At least 62 people were killed in Russia after drinking adulterated alcohol. The deaths occurred in the Siberian city of Irkutsk where people drank counterfeit bath lotion containing methanol. Boyaryshnik, a tincture supposedly meant to be added to baths for relaxation, normally contains 93% ethanol, as well as hawthorn extract and lemon oil. Bath lotion, as well as perfume, cleaning fluids, medicines and cosmetics which often contain more than 25% ethanol are widely drunk in Russia as a cheap substitute for alcohol.
After the new incident, Russian’s president Vladimir Putin has demanded new regulations and tightened controls on products containing alcohol which are normally not intended for human consumption. So far, those products are exempt from sales restrictions and taxes for alcoholic drinks.

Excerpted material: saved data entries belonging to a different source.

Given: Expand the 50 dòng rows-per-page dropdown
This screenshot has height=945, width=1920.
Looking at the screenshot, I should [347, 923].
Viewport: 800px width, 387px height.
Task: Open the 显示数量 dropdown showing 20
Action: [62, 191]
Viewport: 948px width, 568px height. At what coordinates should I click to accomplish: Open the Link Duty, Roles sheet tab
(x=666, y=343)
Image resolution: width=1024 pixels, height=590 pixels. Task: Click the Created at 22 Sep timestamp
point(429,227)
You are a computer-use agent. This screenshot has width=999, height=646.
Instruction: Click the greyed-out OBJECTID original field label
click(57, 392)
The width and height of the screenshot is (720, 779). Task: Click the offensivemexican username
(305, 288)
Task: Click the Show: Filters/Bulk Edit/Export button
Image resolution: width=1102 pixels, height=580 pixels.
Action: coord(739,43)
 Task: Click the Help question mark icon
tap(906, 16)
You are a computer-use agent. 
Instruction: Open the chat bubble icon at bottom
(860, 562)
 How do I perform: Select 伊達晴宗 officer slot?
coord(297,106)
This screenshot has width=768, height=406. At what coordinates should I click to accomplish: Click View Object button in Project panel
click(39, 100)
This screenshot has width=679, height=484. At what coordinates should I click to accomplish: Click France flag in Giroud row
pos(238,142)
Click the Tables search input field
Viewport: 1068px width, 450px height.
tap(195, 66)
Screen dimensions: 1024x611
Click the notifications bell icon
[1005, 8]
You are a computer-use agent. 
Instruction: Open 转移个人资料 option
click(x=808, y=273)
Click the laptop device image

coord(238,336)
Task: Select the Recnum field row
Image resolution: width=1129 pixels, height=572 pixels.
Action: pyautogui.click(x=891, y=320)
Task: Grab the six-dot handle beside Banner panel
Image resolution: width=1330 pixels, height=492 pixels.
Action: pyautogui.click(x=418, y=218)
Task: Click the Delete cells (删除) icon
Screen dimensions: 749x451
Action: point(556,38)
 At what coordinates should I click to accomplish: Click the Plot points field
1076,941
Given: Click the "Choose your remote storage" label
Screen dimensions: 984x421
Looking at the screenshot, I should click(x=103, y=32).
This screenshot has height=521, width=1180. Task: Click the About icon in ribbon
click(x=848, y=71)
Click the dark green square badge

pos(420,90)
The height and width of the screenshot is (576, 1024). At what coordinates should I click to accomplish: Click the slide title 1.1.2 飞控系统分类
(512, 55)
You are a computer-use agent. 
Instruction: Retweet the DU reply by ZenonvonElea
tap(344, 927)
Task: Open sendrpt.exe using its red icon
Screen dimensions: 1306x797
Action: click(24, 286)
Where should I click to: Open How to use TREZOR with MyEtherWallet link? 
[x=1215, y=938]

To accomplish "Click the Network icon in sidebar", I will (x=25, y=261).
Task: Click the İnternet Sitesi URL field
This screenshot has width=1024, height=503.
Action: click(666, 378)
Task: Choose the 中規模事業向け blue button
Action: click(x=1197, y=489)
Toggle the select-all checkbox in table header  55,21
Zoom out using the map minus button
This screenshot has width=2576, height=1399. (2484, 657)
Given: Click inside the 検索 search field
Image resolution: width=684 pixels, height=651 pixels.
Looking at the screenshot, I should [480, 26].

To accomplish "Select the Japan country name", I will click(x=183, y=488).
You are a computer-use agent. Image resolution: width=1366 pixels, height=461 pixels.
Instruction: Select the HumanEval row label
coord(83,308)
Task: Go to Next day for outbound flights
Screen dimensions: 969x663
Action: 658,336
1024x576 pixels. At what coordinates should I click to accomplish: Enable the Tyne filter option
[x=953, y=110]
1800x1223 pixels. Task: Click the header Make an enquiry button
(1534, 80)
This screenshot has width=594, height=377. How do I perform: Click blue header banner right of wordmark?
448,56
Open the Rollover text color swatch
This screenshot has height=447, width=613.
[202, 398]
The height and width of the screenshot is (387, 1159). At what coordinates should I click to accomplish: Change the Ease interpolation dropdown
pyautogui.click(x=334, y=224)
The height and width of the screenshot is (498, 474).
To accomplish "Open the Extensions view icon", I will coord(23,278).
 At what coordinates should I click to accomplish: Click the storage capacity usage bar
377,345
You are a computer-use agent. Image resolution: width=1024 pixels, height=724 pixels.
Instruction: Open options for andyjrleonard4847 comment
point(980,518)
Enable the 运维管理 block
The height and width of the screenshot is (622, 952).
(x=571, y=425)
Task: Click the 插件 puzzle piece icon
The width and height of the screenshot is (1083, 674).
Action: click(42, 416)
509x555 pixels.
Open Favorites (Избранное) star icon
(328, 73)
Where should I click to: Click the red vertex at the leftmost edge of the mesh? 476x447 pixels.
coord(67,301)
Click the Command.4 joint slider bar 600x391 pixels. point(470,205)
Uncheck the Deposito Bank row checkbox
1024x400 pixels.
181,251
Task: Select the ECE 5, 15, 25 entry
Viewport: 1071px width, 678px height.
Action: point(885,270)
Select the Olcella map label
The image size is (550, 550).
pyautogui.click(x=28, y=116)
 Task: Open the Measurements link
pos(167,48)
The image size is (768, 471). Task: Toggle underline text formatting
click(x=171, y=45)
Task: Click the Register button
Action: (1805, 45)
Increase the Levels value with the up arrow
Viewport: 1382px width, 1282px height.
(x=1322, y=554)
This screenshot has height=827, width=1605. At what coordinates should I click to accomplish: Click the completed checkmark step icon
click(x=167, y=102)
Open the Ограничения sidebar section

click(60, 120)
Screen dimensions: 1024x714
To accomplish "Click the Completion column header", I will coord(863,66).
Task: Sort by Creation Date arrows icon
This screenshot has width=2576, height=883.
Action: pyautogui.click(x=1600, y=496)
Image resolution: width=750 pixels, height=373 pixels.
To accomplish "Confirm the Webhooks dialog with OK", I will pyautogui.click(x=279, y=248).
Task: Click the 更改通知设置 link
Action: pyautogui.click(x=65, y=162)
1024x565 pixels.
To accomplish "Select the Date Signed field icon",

They are often even sold at drinks kiosks and vending machines. The Kaluga 24 television channel reported in October that the Kaluga region has begun selling thornapple tincture, a medicine consisting of 70 percent ethyl alcohol, from vending machines. The medicine is much cheaper than even the cheapest bottle of vodka and is available 24 hours a day without prescription.
The problem of consumption of adulterated alcohol is widespread in Russia. From January to September 2016, 9,300 Russians died from alcohol poisoning of which, 1,200 had died from methanol poisoning.